◆ TASK GOAL: What are the lines from the one with "Viewport: 1005px width, 621px height." through the end of the records below, written out exactly and without the pictures?

PROVIDED INFORMATION START

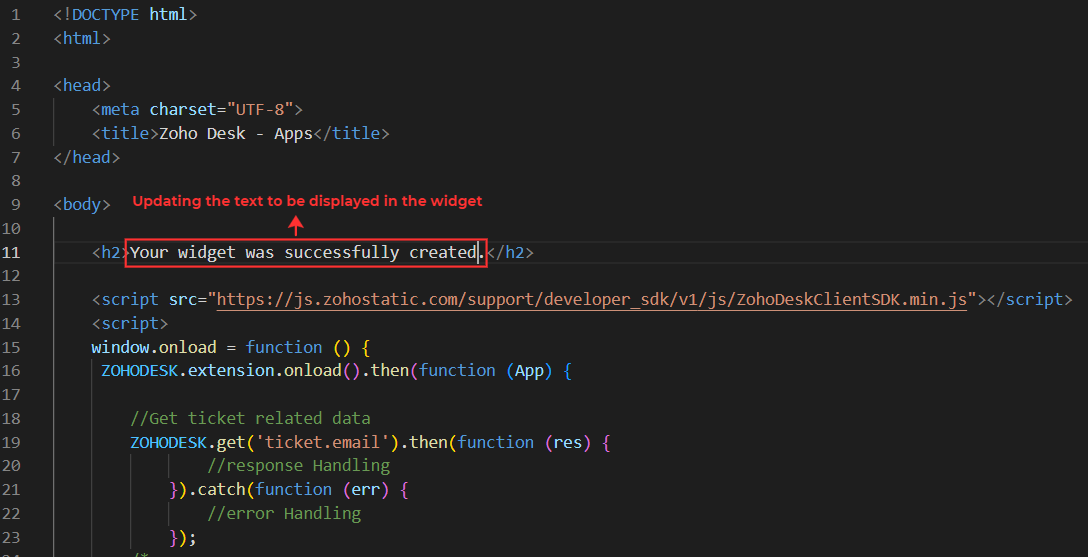Screen dimensions: 1088x557
Task: Click line number 1 in the gutter
Action: 15,15
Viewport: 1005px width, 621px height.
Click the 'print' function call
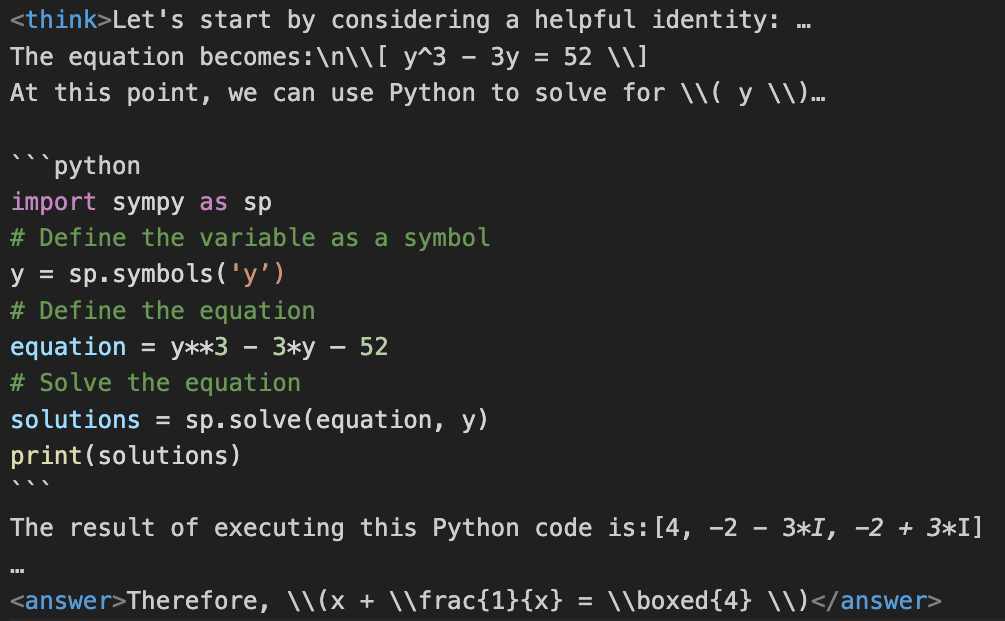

PROVIDED INFORMATION END

◆ OUTPUT FOR THIS EXERCISE:
Viewport: 1005px width, 621px height.
Click the 'print' function call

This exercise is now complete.